CGSpace Notes

Documenting day-to-day work on the CGSpace repository.

CGSpace CG Core v2 Migration

Possible changes to CGSpace metadata fields to align more with DC, QDC, and DCTERMS as well as CG Core v2.

With reference to CG Core v2 draft standard by Marie-Angélique as well as DCMI DCTERMS.

Proposed Changes

As of 2021-01-18 the scope of the changes includes the following fields:

  • cg.creator.id→cg.creator.identifier
    • ORCID identifiers
  • dc.format.extent→dcterms.extent
  • dc.date.issued→dcterms.issued
  • dc.description.abstract→dcterms.abstract
  • dc.description→dcterms.description
  • dc.description.sponsorship→cg.contributor.donor
    • values from CrossRef or Grid.ac if possible
  • dc.description.version→cg.reviewStatus
  • cg.fulltextstatus→cg.howPublished
    • CGSpace uses values like “Formally Published” or “Grey Literature”
  • dc.identifier.citation→dcterms.bibliographicCitation
  • cg.identifier.status→dcterms.accessRights
    • current values are “Open Access” and “Limited Access”
    • future values are possibly “Open” and “Restricted”?
  • dc.language.iso→dcterms.language
    • current values are ISO 639-1 (aka Alpha 2)
    • future values are possibly ISO 639-3 (aka Alpha 3)?
  • cg.link.reference→dcterms.relation
  • dc.publisher→dcterms.publisher
  • dc.relation.ispartofseries will be split into:
    • series name: dcterms.isPartOf
    • series number: cg.number
  • dc.rights→dcterms.license
  • dc.source→cg.journal
  • dc.subject→dcterms.subject
  • dc.type→dcterms.type
  • dc.identifier.isbn→cg.isbn
  • dc.identifier.issn→cg.issn
  • cg.targetaudience→dcterms.audience

The following fields are currently out of the scope of this migration because they are used internally by DSpace 5.x/6.x and would be difficult to change without significant modifications to the core of the code:

  • dc.title (IncludePageMeta.java only considers DC when building pageMeta, which we rely on in XMLUI because of XSLT from DRI)
  • dc.title.alternative
  • dc.date.available
  • dc.date.accessioned
  • dc.identifier.uri (hard coded for Handle assignment upon item submission)
  • dc.description.provenance
  • dc.contributor.author (IncludePageMeta.java only considers DC when building pageMeta, which we rely on in XMLUI because of XSLT from DRI)

Fields to Create

Make sure the following fields exist:

  • [] cg.creator.identifier
  • [] cg.contributor.donor
  • [] cg.reviewStatus
  • [] cg.howPublished
  • [] cg.journal
  • [] cg.isbn
  • [] cg.issn

Fields to delete

Fields to delete after migration:

  • cg.creator.id
  • cg.fulltextstatus
  • cg.identifier.status
  • cg.link.reference
  • cg.targetaudience

Implementation Progress

Tally of the status of the implementation of the new fields in the CGSpace 5_x-cgcorev2 branch.

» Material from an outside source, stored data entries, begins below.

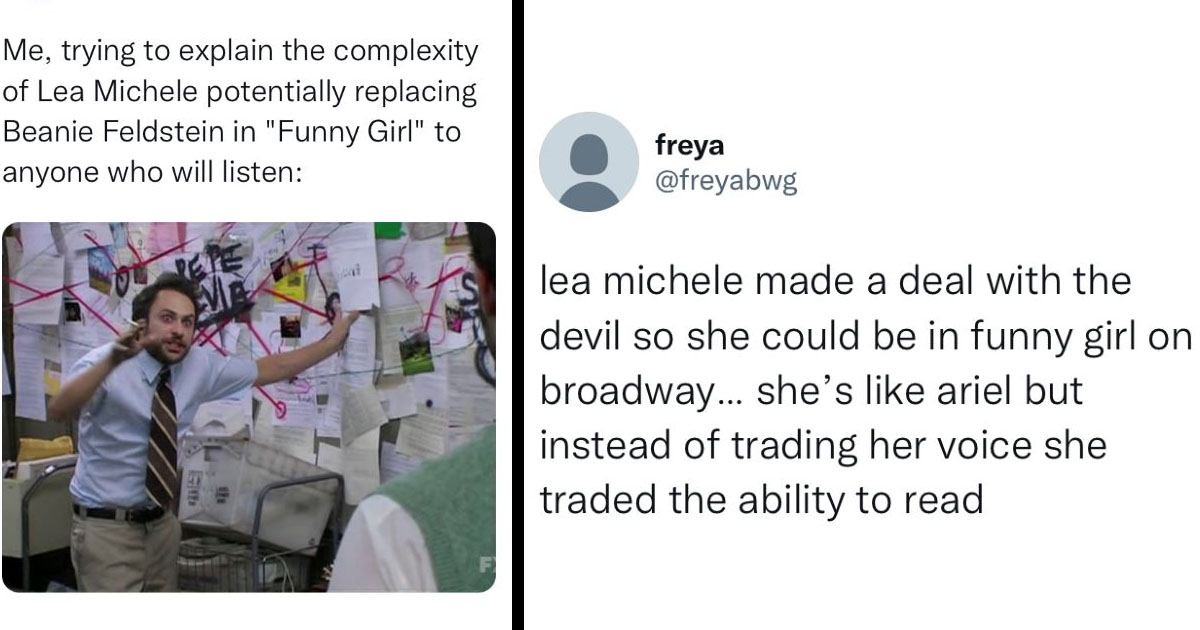Click the "broadway… she's like ariel but" line
Viewport: 1200px width, 630px height.
[x=811, y=391]
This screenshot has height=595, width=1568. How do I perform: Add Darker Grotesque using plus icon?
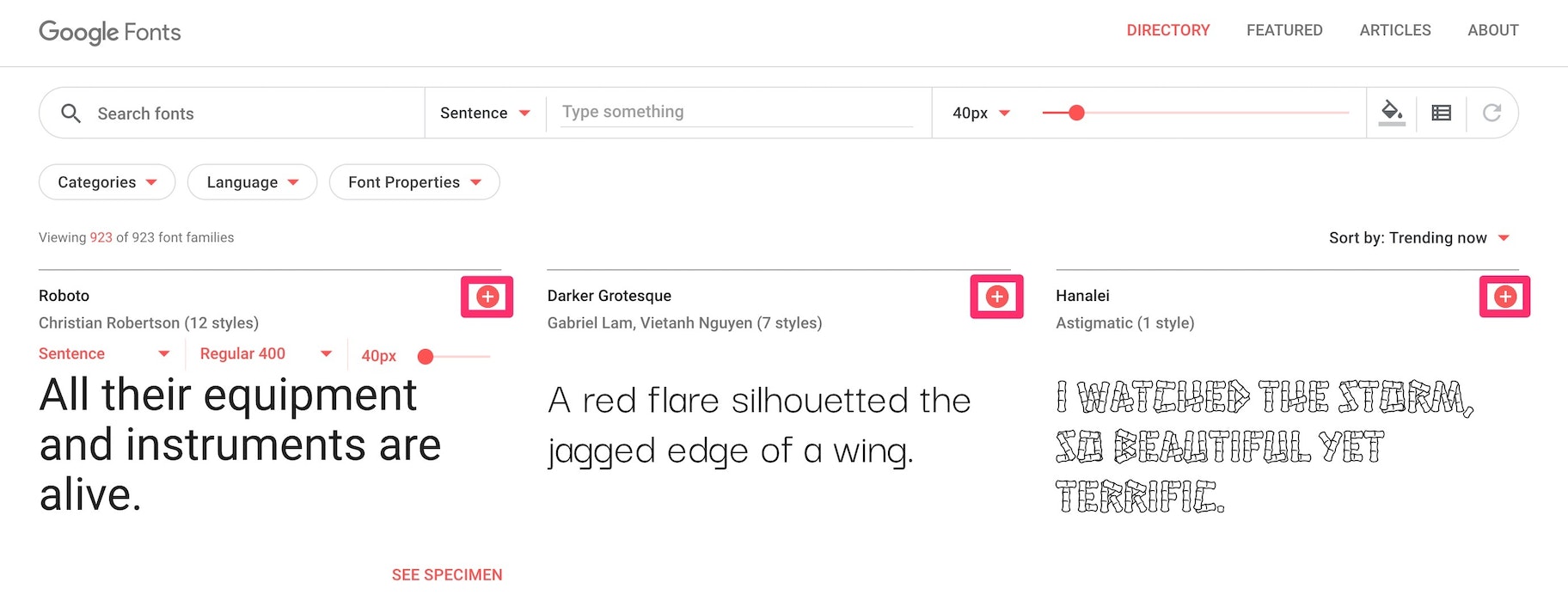point(997,296)
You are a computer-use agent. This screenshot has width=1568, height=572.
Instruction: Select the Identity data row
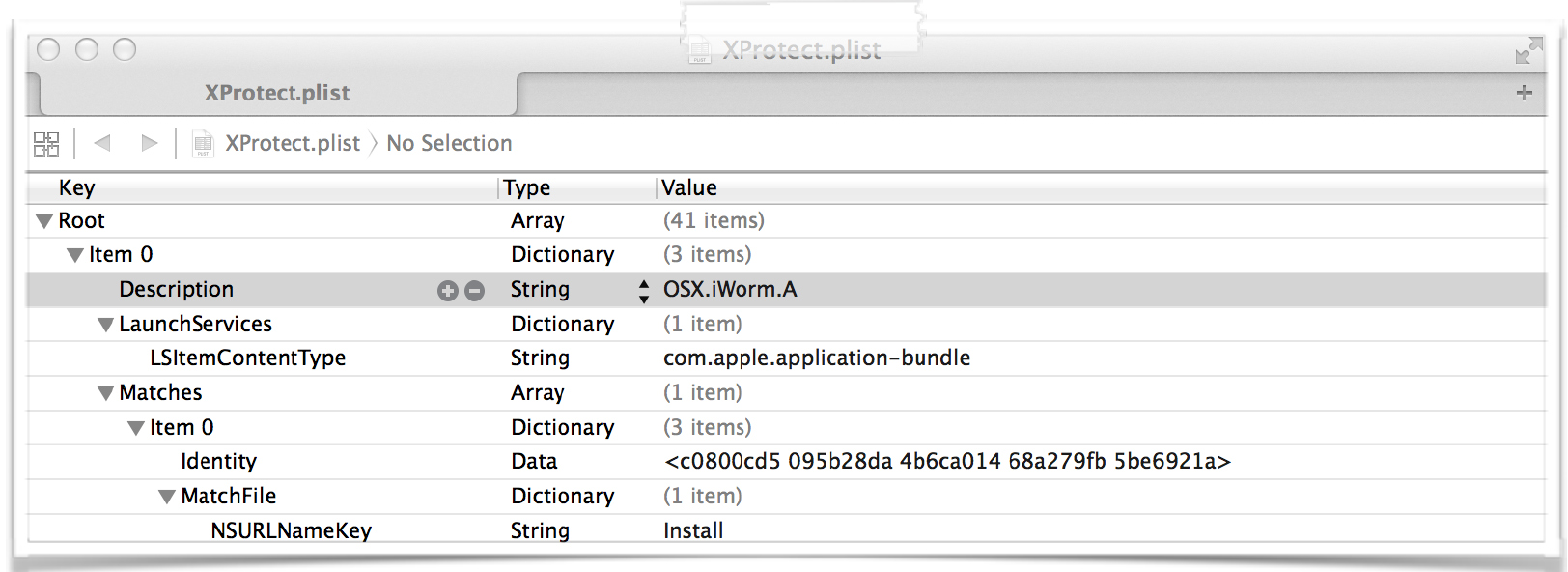[x=786, y=462]
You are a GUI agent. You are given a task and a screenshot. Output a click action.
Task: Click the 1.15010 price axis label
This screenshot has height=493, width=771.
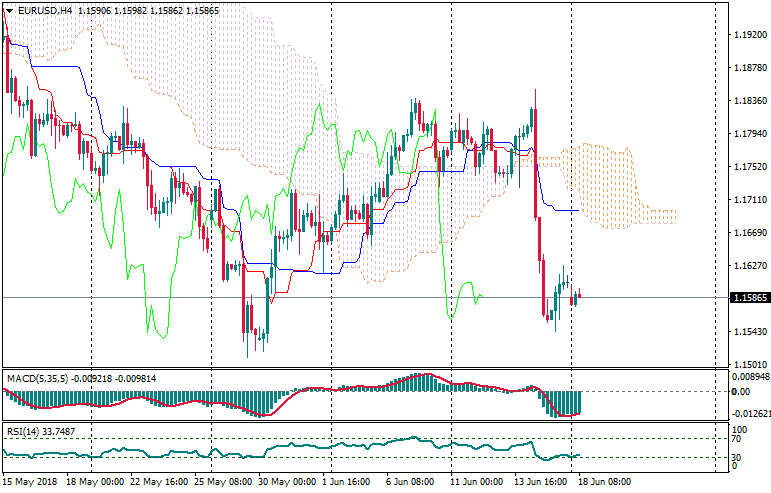tap(745, 364)
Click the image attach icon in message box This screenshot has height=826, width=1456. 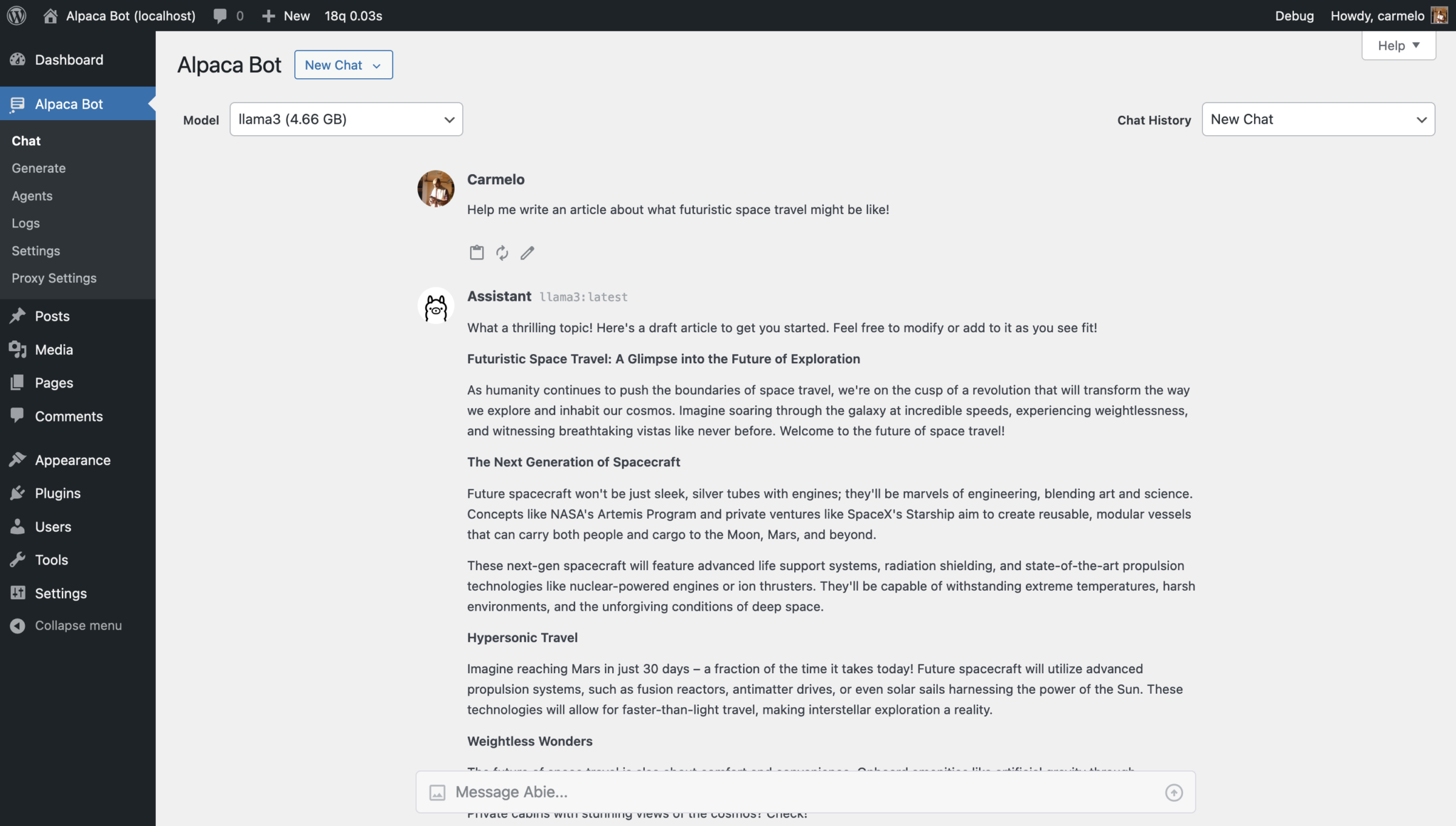pos(437,792)
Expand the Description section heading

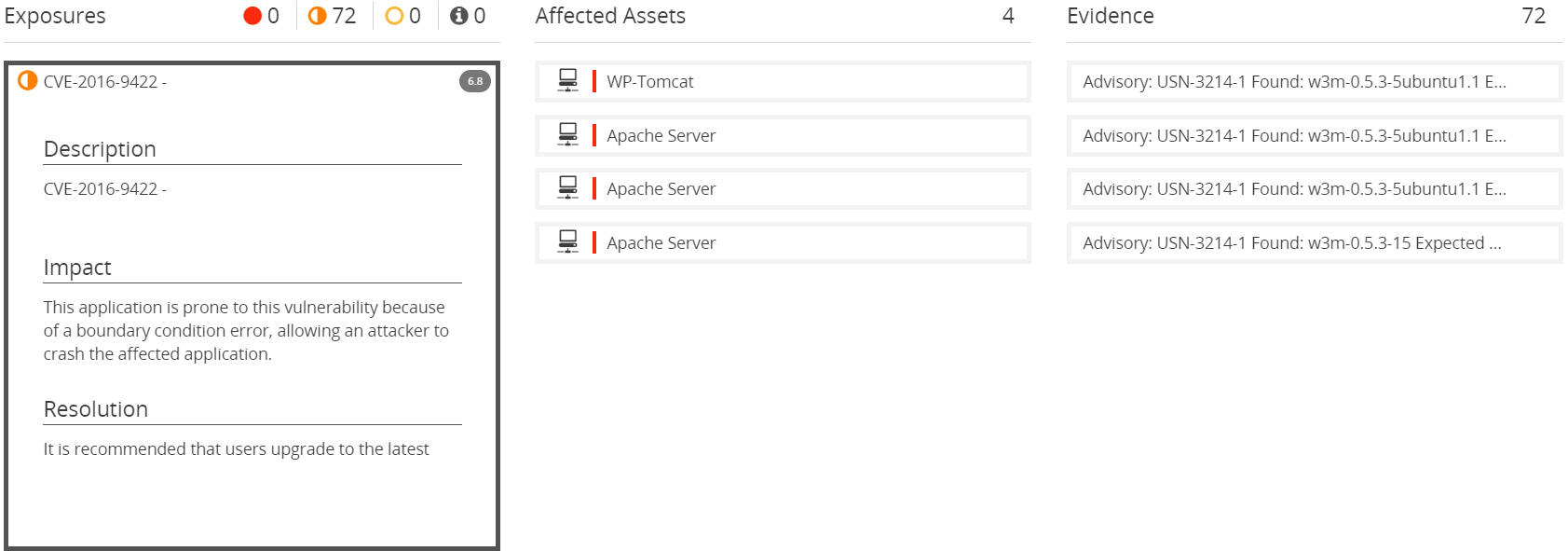100,149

Field Name migrate-fields.sh Input Forms XMLUI Themes¹ dspace.cfg Discovery Atmire Modules Crosswalks
cg.creator.identifier -
dcterms.extent - - - -
dcterms.issued ?
dcterms.abstract -
dcterms.description
cg.contributor.donor
cg.reviewStatus - -
cg.howPublished - - - -
dcterms.bibliographicCitation - -
dcterms.accessRights -
dcterms.language -
dcterms.relation - - -
dcterms.publisher - -
dcterms.isPartOf -
dcterms.license
cg.journal - -
dcterms.subject
dcterms.type
cg.isbn - - -
cg.issn - - -
dcterms.audience - - -

There are a few things that I need to check once I get a deployment of this code up and running:

  • Assess the XSL changes to see if things like not(@qualifier)] still make sense after we move fields from DC to DCTERMS, as some fields will no longer have qualifiers
  • Do I need to edit crosswalks that we are not using, like MODS?
  • There is potentially a lot of work in the OAI metadata formats like DIM, METS, and QDC (see dspace/config/crosswalks/oai/*.xsl)

¹ Not committed yet because I don’t want to have to make minor adjustments in multiple commits. Re-apply the gauntlet of fixes with the sed script:

$ find dspace/modules/xmlui-mirage2/src/main/webapp/themes -iname "*.xsl" -exec sed -i -f ./cgcore-xsl-replacements.sed {} \;